The European Commission’s next annual report on the Rule of law in the EU27, due in July, will have to produce more results “and demonstrate its effects”, as dialogue with a number of Member States is not enough, said the Spanish MEP Domènec Ruiz Devesa (S&D), on Monday 12 April, in the European Parliament’s Committee on Civil Liberties.
Author of an own-initiative report on the first exercise of this kind published by the European Commission on 30 September, the MEP stated that the Commission should accompany its work with “clear recommendations” and summarise the most serious elements observed in the Member States, the risk of a global report being to “dilute” the problems and minimise certain abuses.
“Nothing will seem important otherwise, because all Member States will have a small problem”, he explained.
“There is a need for a more integrated analysis” and to “better see the shortcomings”. The MEP would like to see more emphasis on the systemic effect of certain reforms. The “growing resistance” of some Member States “to comply with CJEU rulings” also needs to be addressed, which is “a real problem”. The annual report could also be much more concrete on corruption, said the MEP.
Greens/EFA MEP Tineke Strik (Netherlands) called for the report to go into more detail on the effects of the deterioration of the Rule of law on civil society.

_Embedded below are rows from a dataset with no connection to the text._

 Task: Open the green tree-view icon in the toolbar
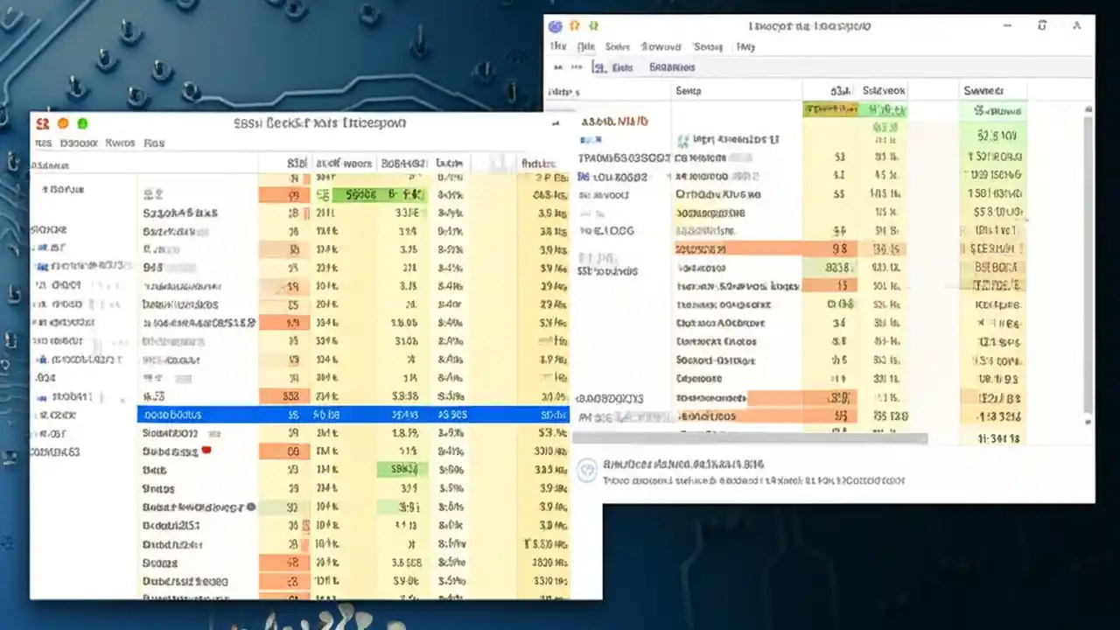coord(593,26)
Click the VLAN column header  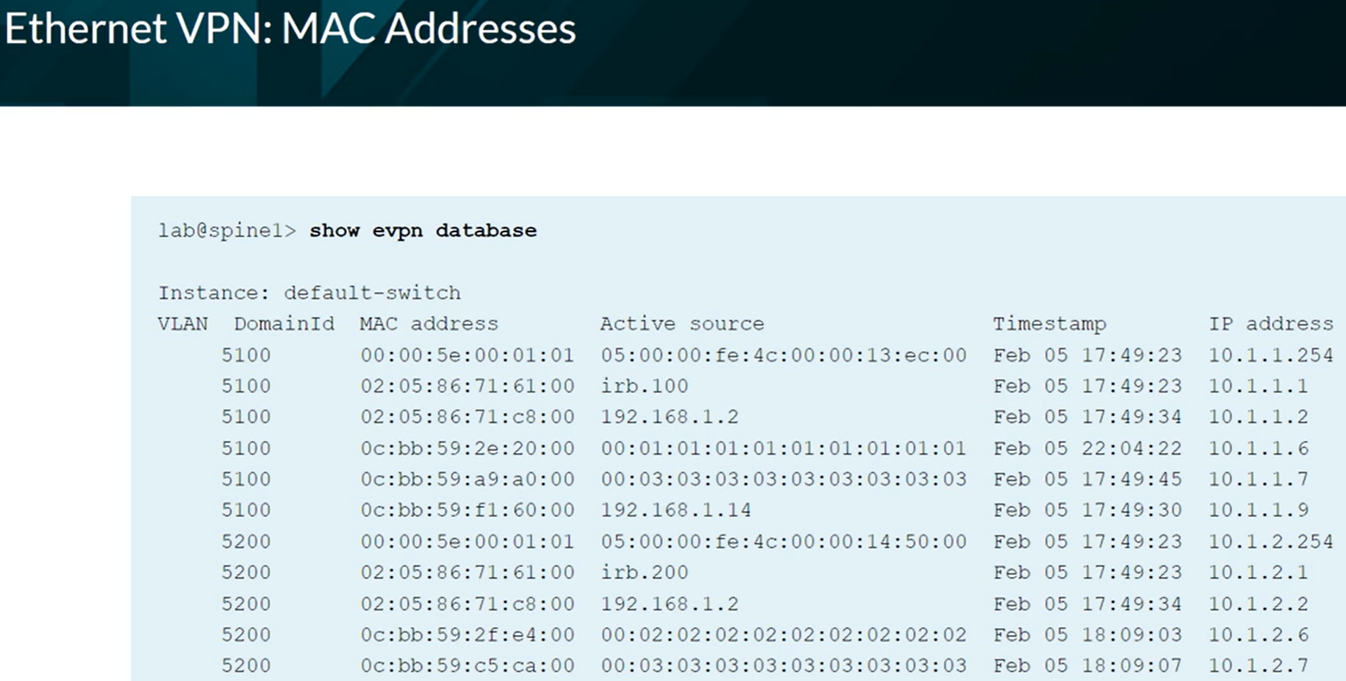tap(183, 324)
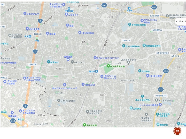The width and height of the screenshot is (186, 139).
Task: Click the red 37 badge button
Action: pyautogui.click(x=177, y=131)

In his draft report, the Spaniard also regrets “the fact that the 2020 report fails to encompass fully the Article 2 TEU values of democracy and fundamental rights, which are immediately affected when countries start backsliding on the Rule of law”.
He also encourages the Commission to consider including within the scope of future reports the application of all rights guaranteed by the Charter of Fundamental Rights.
He reiterates, as well, the “insistence on the need for a single monitoring mechanism on democracy, the Rule of law and fundamental rights, as proposed by Parliament, to cover the full scope of Article 2 TEU values”.
The Commission is also invited “to make clear in its annual Rule of Law Reports that not all Rule of law shortcomings and violations are of the same nature and/or intensity and that when the values listed in Article 2 of the TEU are violated gravely, permanently and systematically, Member States cease being democracies”.